Perfluoroelastomers have achieved outstanding commercial success and are used in a wide variety of applications in which severe environments are encountered, in particular those end uses where exposure to high temperatures and aggressive chemicals occurs. For example, these polymers are often used in seals for aircraft engines, in semiconductor manufacturing equipment, in oil-well drilling devices, and in sealing elements for industrial equipment used at high temperatures.
The outstanding properties of perfluoroelastomers are largely attributable to the stability and inertness of the copolymerized perfluorinated monomer units that make up the major portion of the polymer backbones in these compositions. Such monomers include tetrafluoroethylene (TFE) and perfluoro(alkyl vinyl)ethers (PAVE). In order to develop elastomeric properties fully, perfluoroelastomers are typically crosslinked, i.e. vulcanized. To this end, a small percentage of cure site monomer is copolymerized with the perfluorinated monomer units. Cure site monomers containing at least one nitrile group, for example perfluoro-8-cyano-5-methyl-3,6-dioxa-1-octene are especially preferred. Such compositions are described, for example, in U.S. Pat. Nos. 4,281,092; 4,394,489; 5,789,489; and 5,789,509.

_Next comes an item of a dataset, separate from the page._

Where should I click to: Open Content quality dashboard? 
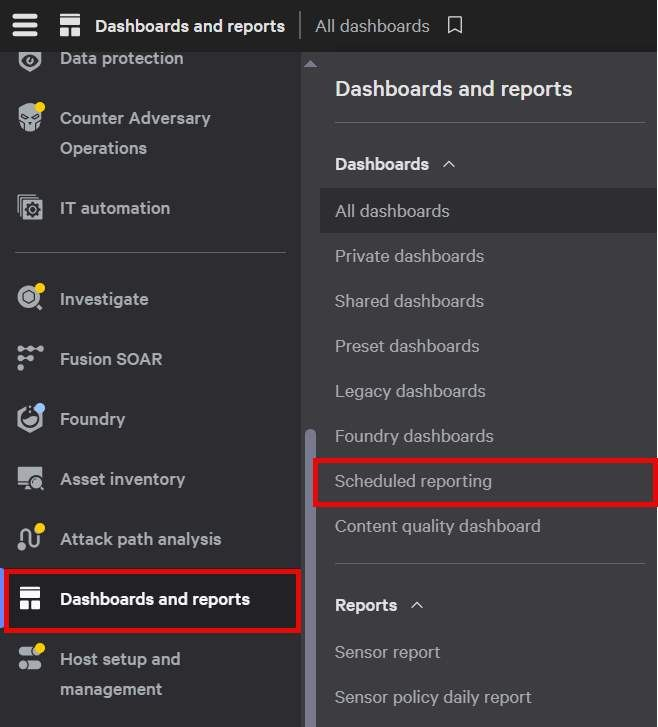[437, 526]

The polymerization processes of perfluoroelastomers are most typically done in the presence of a perfluoro carboxylic acid salt or fluorinated sulfonic acid salt. If the salt contains a metal ion, it contaminates the formed polymer. If the salt is a non-metal, usually the resulting pH of the polymerization media is acidic leading to corrosion of polymerization vessel or downstream lines and vessels, and subsequent contamination of the resulting polymer. Further, coagulation of the emulsion or dispersion is usually accomplished by use of magnesium, barium, or other metallic salts resulting in two distinct problems. First, they add metallic contamination to the elastomeric crumb and second, the metallic salts of the perfluoro carboxylic acids become much more difficult to remove from the crumb.
The prior art further teaches compounding the perfluoroelastomer, for example, on a roll mill, Banbury mixer, extruder, or the like. In this step, crosslinking catalysts or other additives may be mixed with the perfluoroelastomer crumb in the melt to facilitate sufficient crosslinking as may be required by the application. For example, one goal may be to attain sufficient crosslinking to achieve good high temperature compression set resistance. Compounding may actually result in the addition of metallic and/or other contaminants by the direct addition via additives; additionally high temperature melt compounding often results in metal contamination by corrosion of the compounding equipment and exposure to environmental contamination. If organic crosslinking agents are used, the resulting articles are usually brown due to thermal decomposition of the agents.
Perfluoroelastomer articles such as seals, O-rings, and valve packings are often highly filled with carbon black or metallic fillers for reinforcement rendering them opaque and providing an additional source of contamination. When exposed to plasmas in end uses such as semiconductor manufacturing, the polymeric component of these articles is etched away, leaving the fillers as undesirable particle contaminants. Furthermore, as the polymer decomposes any fillers such as metals, metal oxides or metal salts originally contained in articles may be released.
Recent patents of Saito et al. and Coughlin and Wang (U.S. Pat. No. 5,565,512, and WO 02/48200) have discussed the value of producing clear and pure perfluoroelastomer parts with low metal ion contamination. Market forces that are driving the move to clear, clean perfluoroelastomer parts include both the semi conductor industry and the pharmaceutical industry which desires extremely low concentrations of metals. In addition, the pharmaceutical and biotechnology industries desire overall purity and elimination of certain perfluoro carboxylic acids which accumulate in the body is highly desirable. For example, some companies manufacturing fluoropolymer resins or parts have established limits of perfluoro octanoic acid (PFOA), the acid form of ammonium perfluoro octanoate (APFO) which is a common surfactant used in fluoromonomer emulsion polymerization.
However, the need for crosslinkable perfluoroelastomers and crosslinked parts that have a low metallic ion contamination and a low perfluoro carboxylic concentration has not been met with the usual processes of forming these. Therefore, one embodiment of the present invention is a method for producing perfluoroelastomer compositions having low metallic ion contamination and low perfluoro carboxylic concentration.